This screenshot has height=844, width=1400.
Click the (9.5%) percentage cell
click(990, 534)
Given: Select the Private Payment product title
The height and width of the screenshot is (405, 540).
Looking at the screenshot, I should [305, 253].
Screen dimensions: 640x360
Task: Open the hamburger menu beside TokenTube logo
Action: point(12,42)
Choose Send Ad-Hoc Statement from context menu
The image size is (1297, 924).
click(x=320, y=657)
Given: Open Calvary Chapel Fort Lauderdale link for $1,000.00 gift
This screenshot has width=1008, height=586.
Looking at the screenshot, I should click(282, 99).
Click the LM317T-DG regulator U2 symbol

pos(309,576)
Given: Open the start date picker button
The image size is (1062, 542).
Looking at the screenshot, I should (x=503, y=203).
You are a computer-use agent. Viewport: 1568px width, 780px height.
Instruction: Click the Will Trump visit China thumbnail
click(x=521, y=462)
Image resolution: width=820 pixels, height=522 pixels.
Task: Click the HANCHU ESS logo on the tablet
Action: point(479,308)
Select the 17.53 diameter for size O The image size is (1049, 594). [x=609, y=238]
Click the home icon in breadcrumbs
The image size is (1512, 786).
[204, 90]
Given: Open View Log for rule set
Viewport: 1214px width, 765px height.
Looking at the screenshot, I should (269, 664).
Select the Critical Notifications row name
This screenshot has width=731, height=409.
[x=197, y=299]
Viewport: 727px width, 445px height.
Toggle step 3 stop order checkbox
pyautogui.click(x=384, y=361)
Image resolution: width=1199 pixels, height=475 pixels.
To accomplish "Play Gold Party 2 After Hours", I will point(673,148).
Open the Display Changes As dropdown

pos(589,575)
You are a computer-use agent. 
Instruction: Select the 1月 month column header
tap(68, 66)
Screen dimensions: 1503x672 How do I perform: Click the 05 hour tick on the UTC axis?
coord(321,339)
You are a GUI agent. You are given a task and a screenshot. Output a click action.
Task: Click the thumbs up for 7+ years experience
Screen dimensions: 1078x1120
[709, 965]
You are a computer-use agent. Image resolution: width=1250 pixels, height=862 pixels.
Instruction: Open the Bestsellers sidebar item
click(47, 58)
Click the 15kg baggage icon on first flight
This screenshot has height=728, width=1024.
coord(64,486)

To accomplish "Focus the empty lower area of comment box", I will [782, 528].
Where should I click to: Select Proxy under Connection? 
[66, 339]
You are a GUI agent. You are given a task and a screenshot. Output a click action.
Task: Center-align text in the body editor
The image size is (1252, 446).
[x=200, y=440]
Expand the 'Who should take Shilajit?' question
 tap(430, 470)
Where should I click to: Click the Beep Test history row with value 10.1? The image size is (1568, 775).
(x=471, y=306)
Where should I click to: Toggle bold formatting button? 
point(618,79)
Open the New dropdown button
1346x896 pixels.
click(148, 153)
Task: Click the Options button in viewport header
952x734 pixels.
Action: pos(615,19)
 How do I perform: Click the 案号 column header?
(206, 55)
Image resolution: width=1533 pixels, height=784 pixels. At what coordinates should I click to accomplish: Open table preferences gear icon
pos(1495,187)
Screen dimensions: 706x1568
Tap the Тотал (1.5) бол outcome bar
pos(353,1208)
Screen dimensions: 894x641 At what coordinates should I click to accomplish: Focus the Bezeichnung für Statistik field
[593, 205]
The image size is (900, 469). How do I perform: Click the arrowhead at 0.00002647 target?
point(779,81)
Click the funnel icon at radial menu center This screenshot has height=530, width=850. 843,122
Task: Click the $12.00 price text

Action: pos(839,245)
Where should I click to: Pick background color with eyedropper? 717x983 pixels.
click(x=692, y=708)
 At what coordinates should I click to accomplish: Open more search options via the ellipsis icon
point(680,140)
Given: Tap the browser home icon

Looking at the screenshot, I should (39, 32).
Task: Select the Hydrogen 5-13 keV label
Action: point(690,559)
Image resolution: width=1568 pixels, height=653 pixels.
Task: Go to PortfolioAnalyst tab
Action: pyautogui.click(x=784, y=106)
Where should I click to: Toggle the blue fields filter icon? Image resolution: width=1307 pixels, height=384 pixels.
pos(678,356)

◇ ◇ ◇

Try it. Everything from the first line of the records through the line holding "Given: Select the" is to be transcribed exactly; leave out all other lines.

Written response.
This screenshot has height=844, width=1400.
Click the (9.5%) percentage cell
click(990, 534)
Given: Select the Private Payment product title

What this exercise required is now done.